When solving Sudoku on paper, I sometimes get to the point where I need to resort to guessing or bifurcation. At that point, I might guess one number, and continue solving, changing that guess if I arrive at a contradiction.

I've experimented with a couple of approaches, e.g., circling the guess and writing the consequences more lightly or small in a particular corner of each cell. But none of this works too well, particularly not if I need a second level of guessing.

Is anyone aware of a reliable notation in this situation? Do I need coloured pencils or transparencies?

Answer 1

You could decide to partition the corners and use one for each level, writing even smaller numbers. Or tilting the numbers at different angles. But that sounds boring, why not use Arabic, Roman and Persian/Farsi (oops, there is some digit overlap) numerals at each level?

I consider sudoku puzzles that legitimately require trial and error unpure and stop solving them, but this is a topic for separate questions.

Answer 2

Contrary to @lynxlynxlynx I lost Interest in sudokus, because they were too simple :) I became interested again, when I found sudokus that required guessing,

I developed a simple notation to keep track of hypothetical changes I made on separate lines.

I introduce a guess with a hash mark:

# A2: 1,2

Then I add consequences of the hypothesis with +:

# A2: 1,2 + B2: 5 + C7: 3

When I run into a contradiction, I can easily roll back the last hypothesis:

# A2: 1,2 + B2: 5 + C7: 3 # G9: 1 + H7 3 => CTR => G9: 5
# A2: 1,2 + B2: 5 + C7: 3 + G9: 5

and so on. Of course, When the paper becomes too cluttered, a refresh on a new sheet becomes necessary.

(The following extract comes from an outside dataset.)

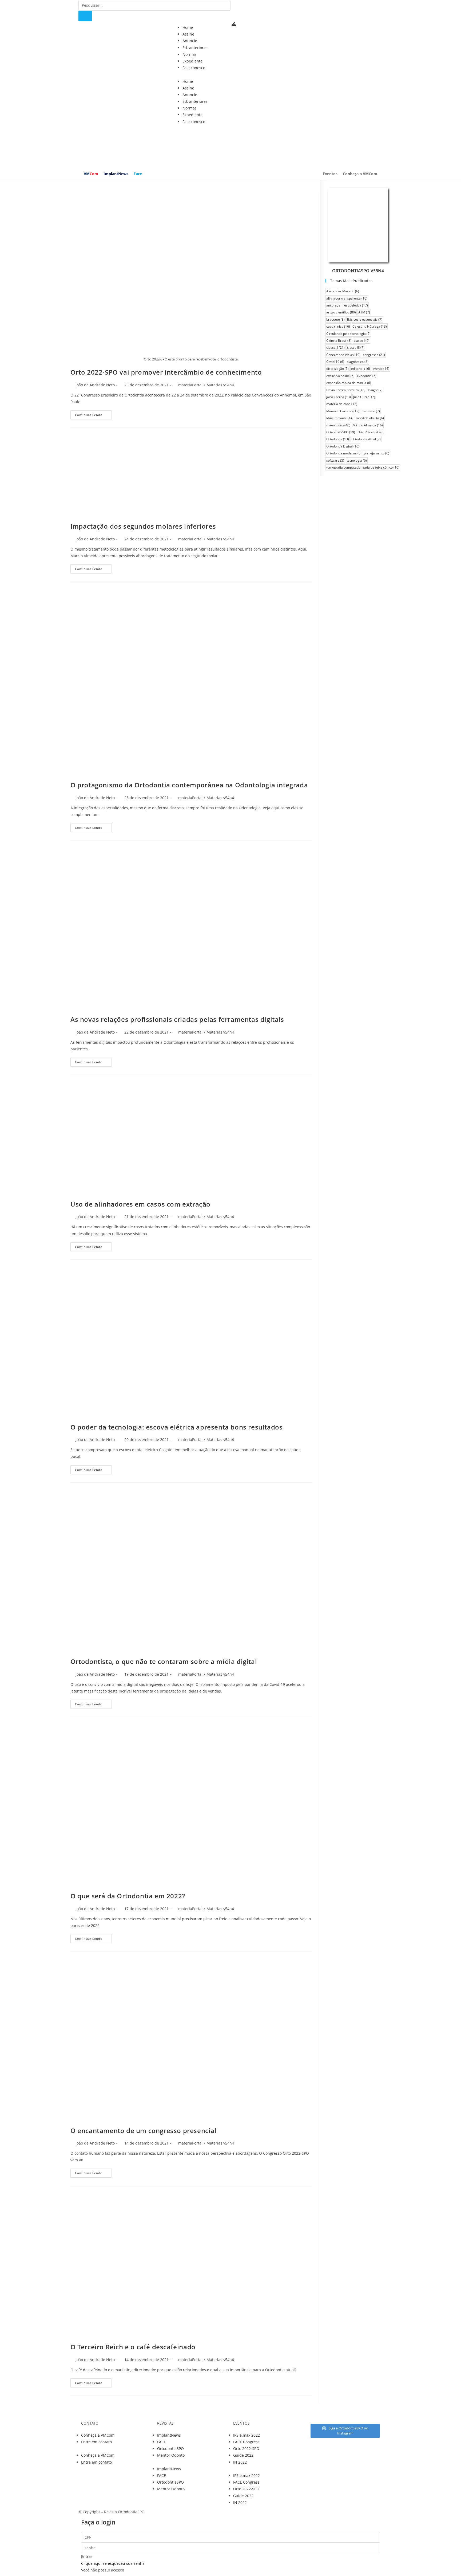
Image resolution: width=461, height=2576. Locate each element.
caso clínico (338, 326)
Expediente (192, 61)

I kept this notation, when I wrote a program to support limited depth hypothesis/disproof/proof, since the puzzles became too hard to solve with paper, pencil and copy machine. I have explained the method for World's Hardest Sudoku in response to another question, if you're interested.

Answer 3

After filling in all the numbers I can deduce without guessing, I lightly fill in every remaining box with all the possible numbers. Now to make a guess I pick one number and mark it with a light dot above it. Then continue, using standard methods to find other numbers, marking all these new numbers with dots. Hopefully one can continue on to either a solution or a contradiction. If the latter, you then erase all the dots and remove the originally-guessed number that's turned out to be impossible.